- [Exercise instructions]: Collect all lines containing the word "screenshot" from the data.

Dataset excerpts
════════════════
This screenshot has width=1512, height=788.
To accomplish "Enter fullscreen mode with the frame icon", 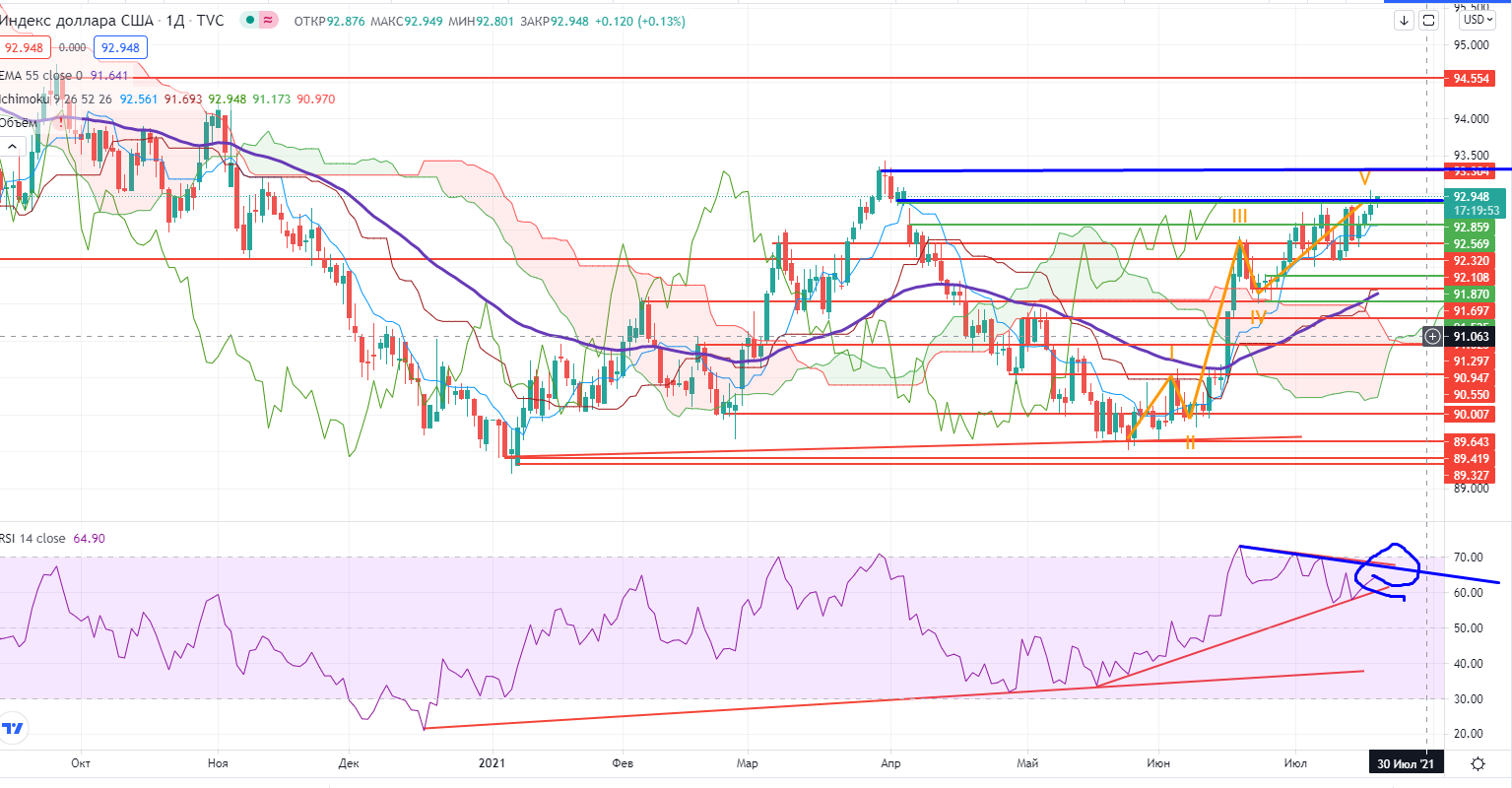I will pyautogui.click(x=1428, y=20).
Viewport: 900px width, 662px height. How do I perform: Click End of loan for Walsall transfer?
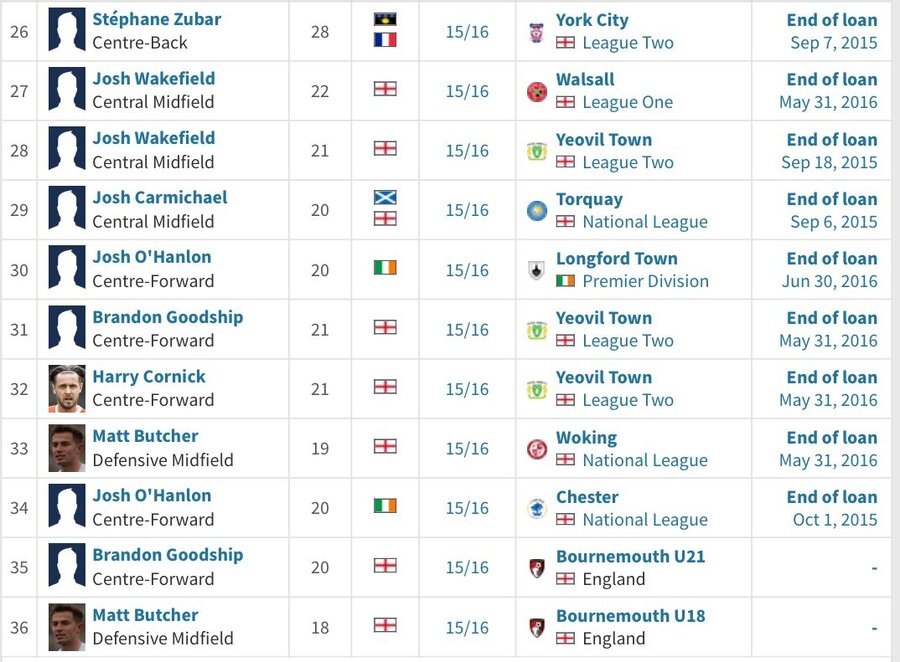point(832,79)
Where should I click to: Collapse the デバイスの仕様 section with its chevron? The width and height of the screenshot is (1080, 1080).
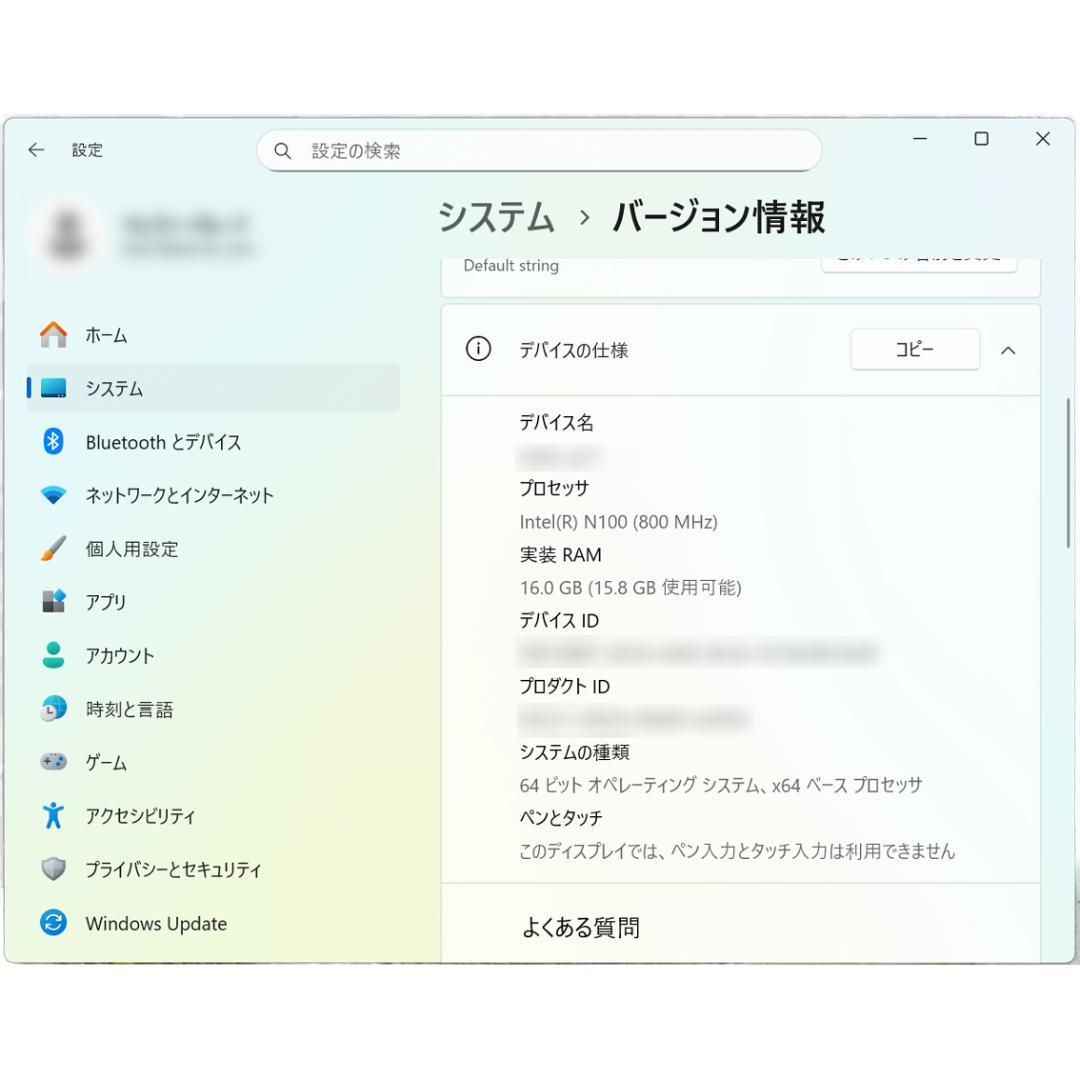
════════════════
- [Answer to this problem]:
This screenshot has width=1512, height=788.
Where should I click to: Collapse the デバイスの仕様 section with its chevron? The width and height of the screenshot is (1080, 1080).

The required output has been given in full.